The Balathal and Gilund settlements also show incipient planning with a wide street and a narrow lane dividing the residential complexes. At Balathal, there are remains of a wall that probably surrounded the residential complex and a fortified structure in the centre of the habitation. Like Harappan citadels, it is built over mud-brick platforms, and fortification walls are broadened towards the base. Gilund had long and wide parallel walls. Shinde who began excavations at the site with a University of Pennsylvania team says, "Gilund is emerging as an urban centre of the Aharites." One complex is of 8,000 sq ft, and there are more like it around. Apparently, it was controlling the settlements around it with its own organisational set-up of a chiefdom-based society but the construction activity was influenced by Harappa. Says Shinde: "The Harappans did help them flourish but the farmers retained their culture intact.'' Chairman of the Archaeological Society of India S.P. Gupta says, "The Harappan model of city planning has a clear impact here.''

It was a mixed economy based on farming, stock raising, hunting, fowling and fishing. There was sufficient agricultural surplus to undertake fortifications as in Balathal. P.K. Thomas and P.P. Joglekar of Deccan College studied animal remains and found domesticated animals accounted for 73 per cent of bones, sheep and goat 19 per cent, buffalo only 3 per cent. Wild animals such as nilgai and blackbuck constituted 5 per cent. Remains of pig, fish, turtle and molluscs were also found. A large number of bones were charred and split open, perhaps to extract arrows. M.D. Kajale of the same college found that the cultivated plants included wheat, barley, lentil, common pea, finger millet and Italian millet. Hooja points out that at Ahar, rice was also grown. The rotis were made, as they are today, on earthen tawas, food cooked on U-shaped chulhas, and lentils and cereals grounded in pounders and querns-handmills of stone.

What happened to them?

Aharites abandoned the sites in 1,800 B.C., a period by when Harappa had also declined. Apparently, it was climatic changes or natural calamities that compelled Aharites to quit farming which might not have remained remunerative in that area. Their economies must have been hit by the decline of Harappa too. So either they left for other places for farming or took to cattle and stock raising.

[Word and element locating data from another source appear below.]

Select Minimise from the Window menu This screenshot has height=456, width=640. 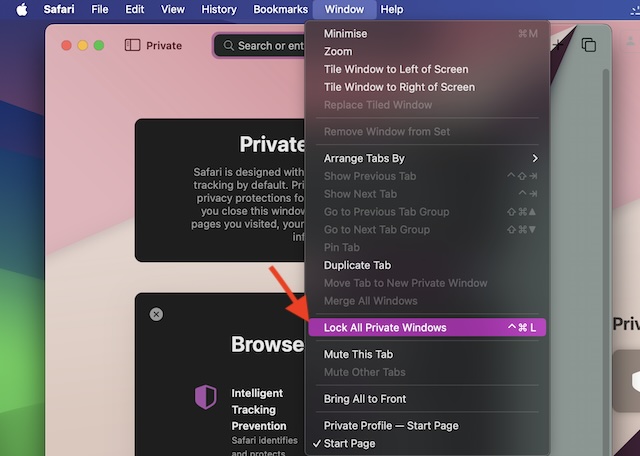[x=345, y=33]
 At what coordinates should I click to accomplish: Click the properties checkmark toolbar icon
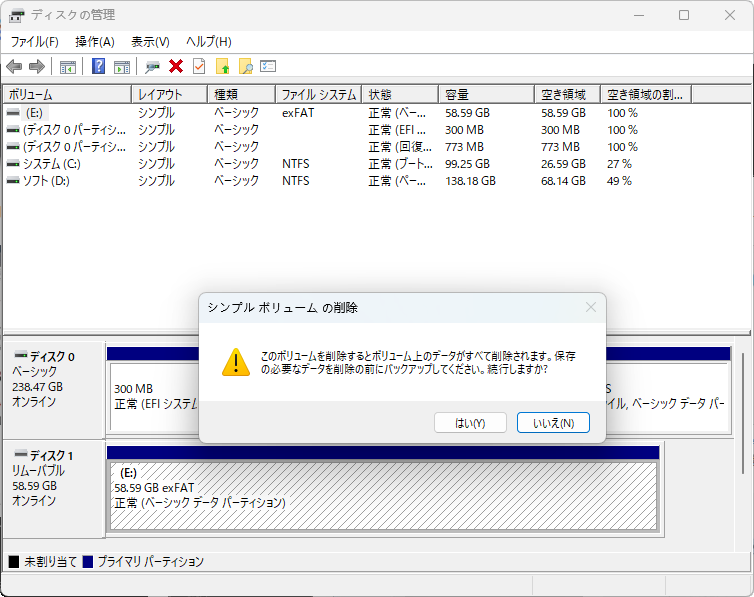coord(199,67)
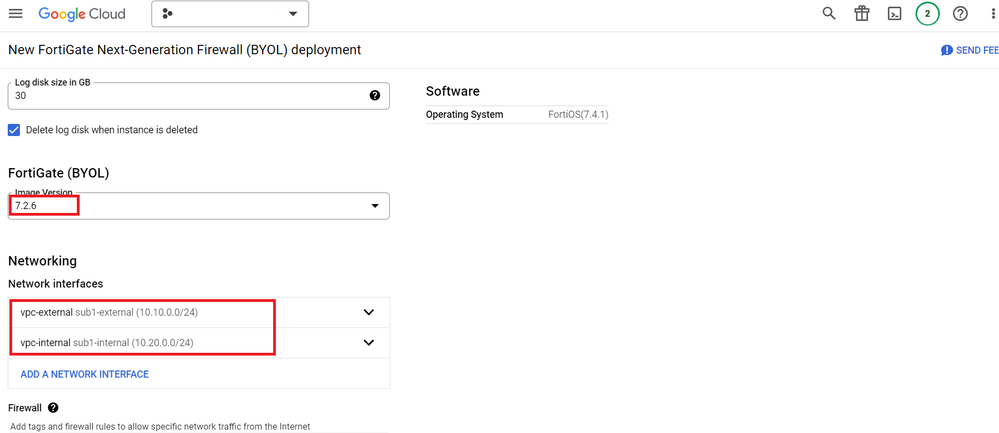Open the search magnifier icon

829,14
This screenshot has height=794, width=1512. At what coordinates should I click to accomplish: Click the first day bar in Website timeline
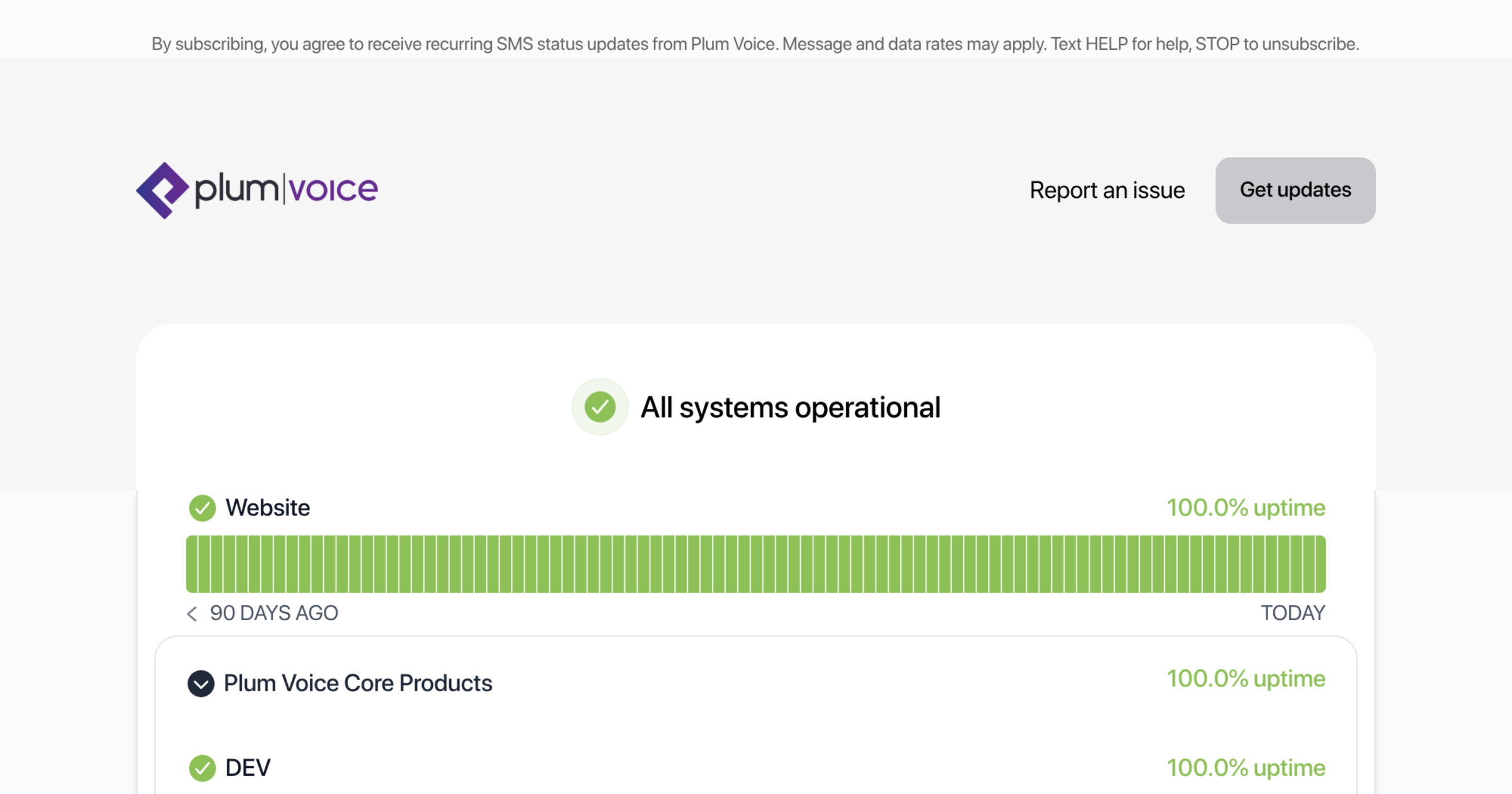pyautogui.click(x=192, y=564)
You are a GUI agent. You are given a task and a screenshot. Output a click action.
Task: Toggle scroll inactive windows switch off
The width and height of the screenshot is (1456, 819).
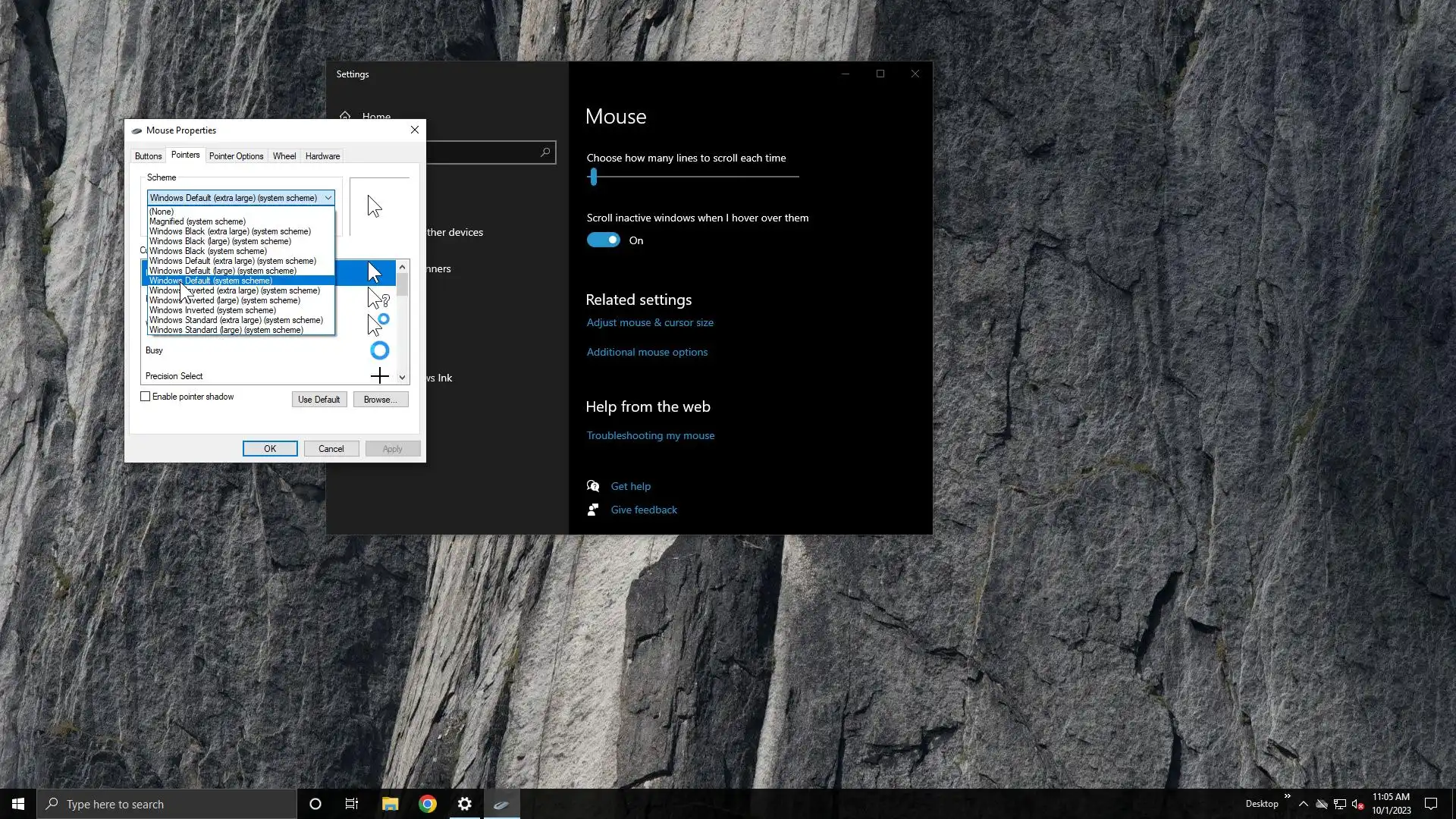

Balathal, for example, remained unoccupied until 300 B.C., when in the Mauryan era, some people re-occupied the sites. Lalti Pandey of the Institute of Rajasthan Studies says of these people that "they knew of iron smelting and manufactured iron implements''. Two iron smelting furnaces have been found in Balathal in this phase. It is around this period's layer that the fifth skeleton was found.

In Mewar, there is a long and continuous history of human habitation. It seems that influenced by Ahar culture, hunter-gatherer-herders of the region took to farming and became the forerunners of today's rural society in southern Rajasthan. Mishra says others took to stock breeding and became Gadris (shepherds) and Rabaris (camel breeders). Then there are communities like the Gemetis, Meghwals and Bawarias who continue to practise their traditional occupation of hunters to this day. Some of them used to eat carrion until a few decades ago. The odhnis of Gameti women bear a tell-tale resemblance to the trademark red-and-black pottery of Ahar culture. And evidence of the folk religion of the Ahars survives among the Kalbelias, the community to which the dancer Gulabo, famed in Rajasthani folklore, belonged. The Ahars aren't dead. They still live among us.